On Wed, Feb 27, 2013 at 11:53 AM, Rik van Riel <riel@redhat.com> wrote:
>
> If we have two classes of spinlocks, I suspect we would be better
> off making those high-demand spinlocks MCS or LCH locks, which have
> the property that having N+1 CPUs contend on the lock will never
> result in slower aggregate throughput than having N CPUs contend.

I doubt that.

The fancy "no slowdown" locks almost never work in practice. They
scale well by performing really badly for the normal case, either
needing separate allocations or having memory ordering problems
requiring multiple locked cycles.

A spinlock basically needs to have a fast-case that is a single locked
instruction, and all the clever ones tend to fail that simple test.

> I can certainly take profiles of various workloads, but there is
> absolutely no guarantee that I will see the same bottlenecks that
> eg. the people at HP have seen. The largest test system I currently
> have access to has 40 cores, vs. the 80 cores in the (much more
> interesting) HP results I pasted.
>
> Would you also be interested in performance numbers (and profiles)
> of a kernel that has bottleneck spinlocks replaced with MCS locks?

MCS locks don't even work, last time I saw. They need that extra lock
holder allocation, which forces people to have different calling
conventions, and is just a pain. Or am I confusing them with something
else?

They might work for the special cases like the sleeping locks, which
have one or two places that take and release the lock, but not for the
generic spinlock.

Also, it might be worth trying current git - if it's a rwsem that is
implicated, the new lock stealing might be a win.
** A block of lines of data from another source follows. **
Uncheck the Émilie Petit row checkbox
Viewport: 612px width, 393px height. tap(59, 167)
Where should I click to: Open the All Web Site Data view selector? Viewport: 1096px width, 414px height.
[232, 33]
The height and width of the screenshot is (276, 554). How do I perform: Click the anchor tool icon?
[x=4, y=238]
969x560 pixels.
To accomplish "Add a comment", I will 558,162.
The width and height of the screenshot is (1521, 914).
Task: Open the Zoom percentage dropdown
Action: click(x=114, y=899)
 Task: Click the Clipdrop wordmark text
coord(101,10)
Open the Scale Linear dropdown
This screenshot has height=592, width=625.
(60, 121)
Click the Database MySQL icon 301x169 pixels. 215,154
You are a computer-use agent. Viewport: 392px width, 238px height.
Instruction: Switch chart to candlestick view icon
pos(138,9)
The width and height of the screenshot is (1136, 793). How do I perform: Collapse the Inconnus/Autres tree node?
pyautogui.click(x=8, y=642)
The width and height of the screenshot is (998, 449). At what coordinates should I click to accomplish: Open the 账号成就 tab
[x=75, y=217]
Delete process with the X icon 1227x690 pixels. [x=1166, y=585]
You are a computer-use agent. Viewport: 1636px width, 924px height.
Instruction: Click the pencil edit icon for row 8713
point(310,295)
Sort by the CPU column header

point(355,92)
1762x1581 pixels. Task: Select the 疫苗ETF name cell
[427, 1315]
So before even trying anything fancy, just basic profiles would be
good to see which lock it is. Many of the really bad slowdowns are
actually about the timing details of the sleeping locks (do *not*
enable lock debugging etc for profiling, you want the mutex spinning
code to be active, for example).

                   Linus